"Photography deals exquisitely with appearances, but nothing is what it appears to be."

- Duane Michals

"It's not the photographer that makes the picture, but the person being photographed."

- Sebastio Salgado

"A picture is a secret about a secret. The more it tells you, the less you know."

- Diane Arbus

"I don't know if all the women in the photographs are beautiful, but I do know that the women are beautiful in the photographs."

- Garry Winogrand, introduction to Women are Beautiful, 1975

About

I have, for almost fifty years, been almost exclusively a people photographer. I like birds and trees and flowers and waterfalls and mountain ranges and sunsets and rainbows well enough, but have never been motivated to photograph them. People, though, are always fascinating.
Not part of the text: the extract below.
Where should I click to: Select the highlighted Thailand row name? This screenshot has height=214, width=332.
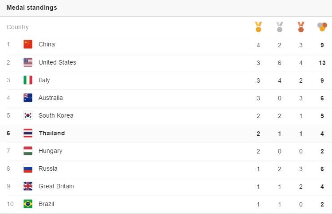click(x=52, y=133)
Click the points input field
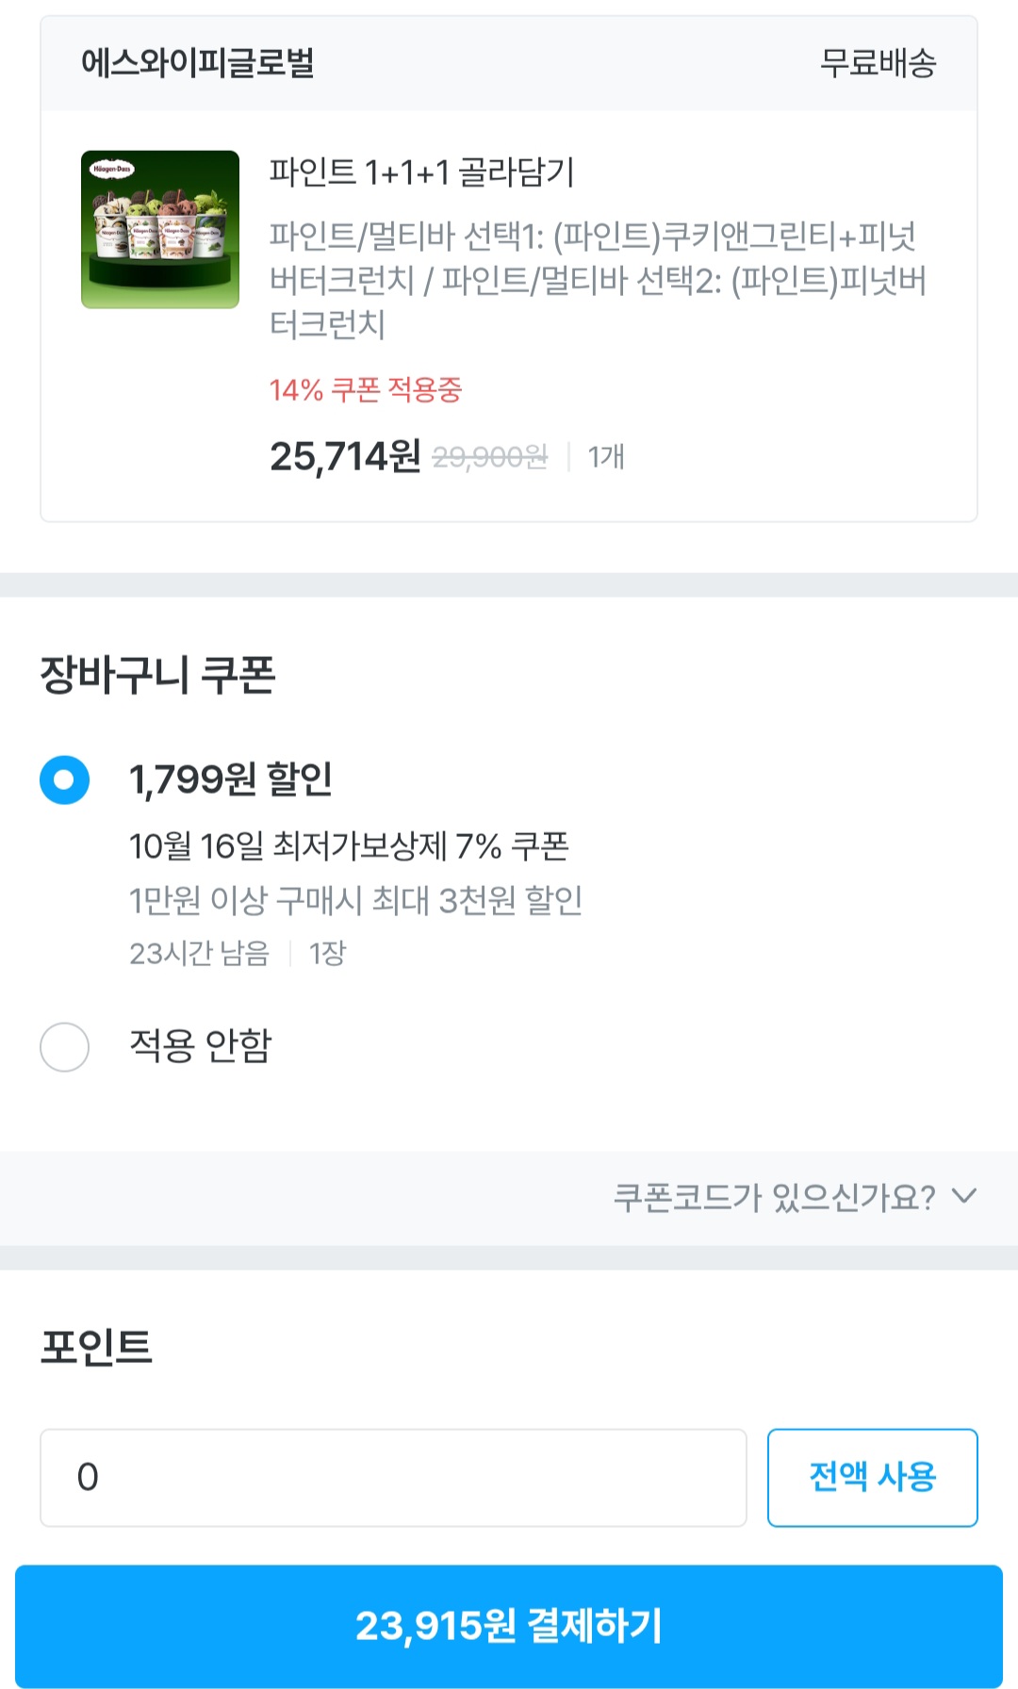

I love doing street photography. I like nothing more than spending anonymous hours alone in public places with my camera, quiet and watching, looking for human beings being human beings and trying to capture moments that are briefly here and then gone forever, except as memorialized on my Ilford HP5 black-and-white film. I avoid interacting with people as much as possible so as not to miss any nice moments that won’t occur again.

Women in general, mothers and daughters specifically, and street photographs have been my three subject categories. Some of my photos in the first two categories have been posed but most have been candids, taken in such public places as street and ethnic festivals, theme parks, farmers markets, county and state fairs, art fairs, zoos, the not-so-mean city streets and other locales, mostly in Wisconsin and Illinois. I’ve endeavored to capture human emotions and relationships when I can. There’s never any shortage of that and, to me, it’s endlessly interesting.

A good photograph doesn’t have to provide answers, which are always elusive anyway. Raising questions is enough.